The Value of Traditions

What is the value of tradition? Is its value only in knowing that in tradition we are comfortable? Tradition does not ask us to change or even to think. There is a certain comfort in knowing what to expect.

While it is true that we often find comfort in doing things in a traditional way, this can actually be more of a danger than it is valuable. If we cling to tradition simply because we feel it is “the way things ought to be done,” we have lost the importance of tradition. At this point, tradition simply becomes a security blanket. We feel sheltered in our tradition, but we do not know why.

Rather, the strength of tradition is to be found elsewhere. The true value of tradition is that it can be a means of helping us to remember what is important. Comfort and security come not only because things are the same, but they come because we are again reminded of what is essential.

What is important at Christmas? As we do things together as a family, we should remember that it is not the family traditions that are critical. The traditions themselves are nothing. Rather, it is the family itself that is important.

As we, as a society and as a church, follow the traditions of Christmas, it should also be because these traditions point us to what is truly important. As we attend the Christmas programs and sing the Christmas songs at church, we should remember that it is not that all the children performed well that is important (although every child I have ever seen do their part in the Christmas program has always done very well – each in his or her own way). It is not that the choir sang the Christmas cantata flawlessly. It is not that the pastor had a good sermon. What is important is that these traditions help us remember what is essential and true: The Eternal King was born to us 2000 years ago. So great was His coming to us that we still celebrate it. 

False Values of Traditions

 But there are also false values in traditions. Jesus rebuked some Pharisees and scribes who held on to traditions but who had lost all meaning of their significance. Jesus said to them ... “And why do you break the command of God for the sake of your tradition?... You hypocrites! Isaiah was right when he prophesied about you: ‘These people honor me with their lips, but their hearts are far from me’ ” (Matthew 15:3-8 NIV).

The Pharisees of Jesus’ day were the embodiment of the misuse of tradition. The traditions that they had established to regulate their daily lives had become so important that these customs even exceeded the written commandments of God. All meaning and all significance of what was truly important was lost to the Pharisees. It was only the outward actions that mattered to them.

Data provided ->

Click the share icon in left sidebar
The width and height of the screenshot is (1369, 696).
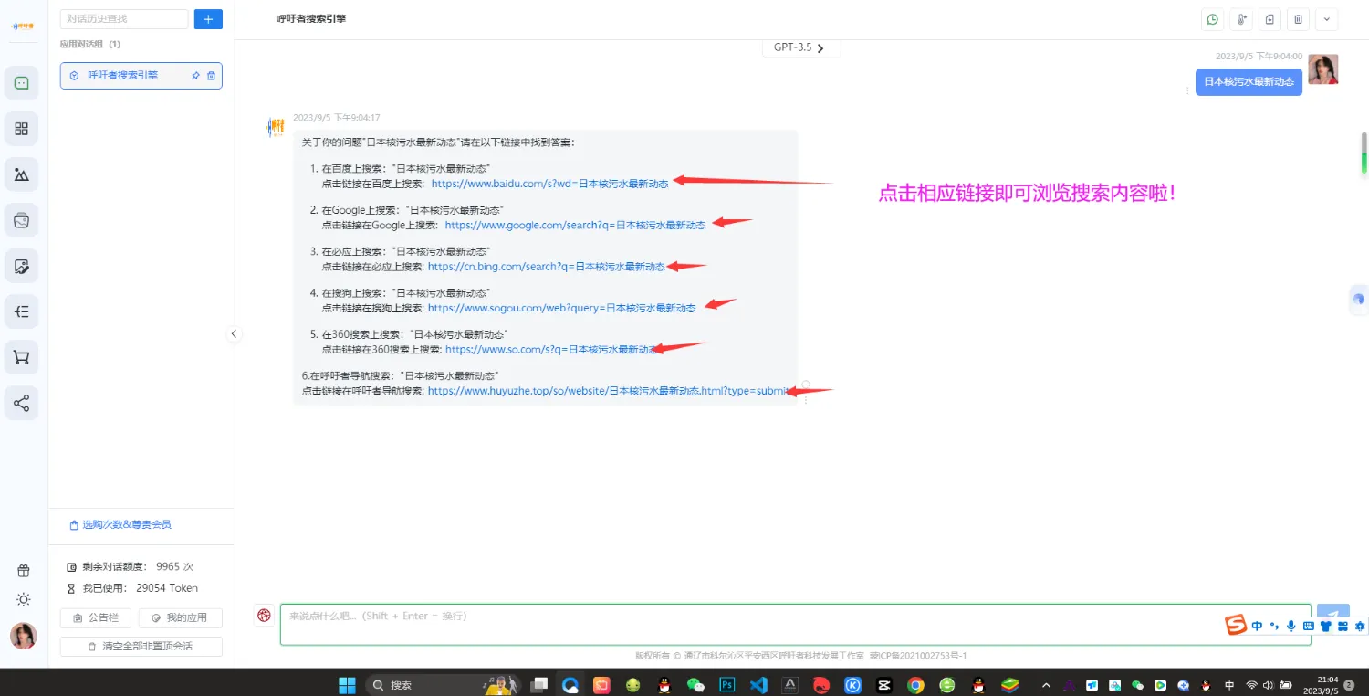(x=21, y=403)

Problems and tasks ->
• A. In the essay on the value of traditions above, translate the sentence "The traditions themselves are nothing." into Spanish.
• B. Reproduce the passage of the essay on the value of traditions from "While it is" up to and including "not know why.".

Solutions to each task ->
• A. Las tradiciones en sí mismas no son nada.

• B.
While it is true that we often find comfort in doing things in a traditional way, this can actually be more of a danger than it is valuable. If we cling to tradition simply because we feel it is “the way things ought to be done,” we have lost the importance of tradition. At this point, tradition simply becomes a security blanket. We feel sheltered in our tradition, but we do not know why.